Commonly known as bloat, rumen tympany accounts for a large proportion of cattle deaths. The inability of the animal to eructate leads to gas build up in the rumen and results in increased intra-abdominal and thoracic pressures. Left unattended this will lead to death from asphyxiation. Two types of bloat exist, depending on whether the failure to eructate is primary or secondary:
Mild to severe distention of the left paralumbar fossa will be observed in most cases. Depending on severity, accompanying signs of colic can be seen (kicking of ventral abdomen and bellowing). Differentiation between primary and secondary tympany can easily be achieved with oesophageal catheterisation.
Treatment of the condition depends on the root cause of the disease. In cases of primary tympany, various surfactants can be used to reduce the surface tension of the rumen contents and release the trapped gas. Such products can be silicone-based specialised preparations or generic oil-based treatments given by stomach tube or per os. In the latter group, oils such as olive, rape or paraffin can be used at amounts up to 0.5L to 1L.

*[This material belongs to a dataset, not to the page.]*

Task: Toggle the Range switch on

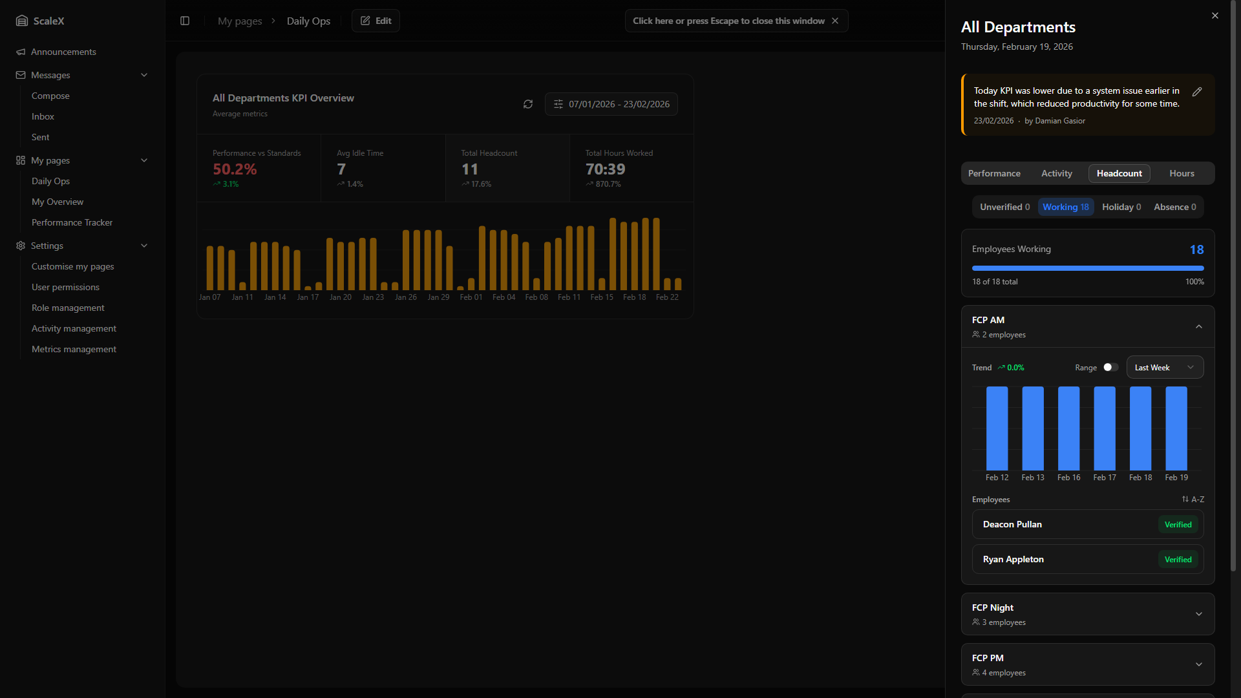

In cases of secondary bloat, the focus lies initially in reducing rumen volume and then, if possible, in removing the primary cause of the tympany. The rumen volume can be reduced very quickly by oesophageal catheter, or if this is not achievable by ruminal paracentesis by trocar or rumenotomy in more severe cases. The paracentesis or rumenotomy are best placed at the highest point of the extended left paralumbar fossa to allow rapid escape of the gas. Trocar or rumenotomy can also be applied in cases of primary bloat with varying success, depending on the viscosity of the rumen content.

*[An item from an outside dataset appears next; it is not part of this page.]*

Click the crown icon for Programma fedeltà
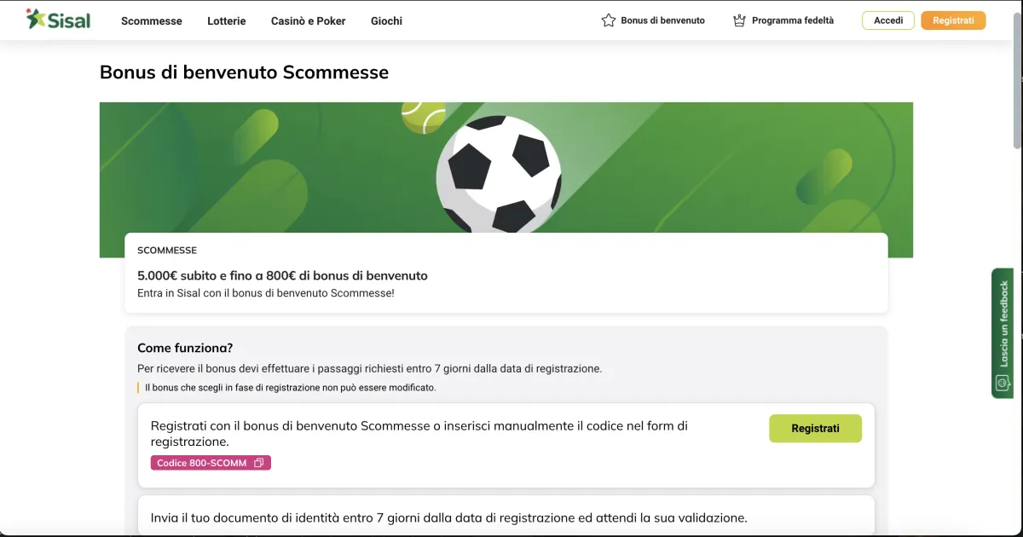 (x=739, y=20)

The number of abdominal emergencies in cattle are well defined and, in most cases, preventable. The vast majority of them are management-related and, provided due care is exercised, their incidence can be very low. Aside from the conventional clinical examination in aiding diagnosis of those emergencies, the use of ultrasound and endoscopy can be invaluable facilities in identifying their aetiology. More importantly, “scanning” and “scoping” can be irreplaceable prognostic tools.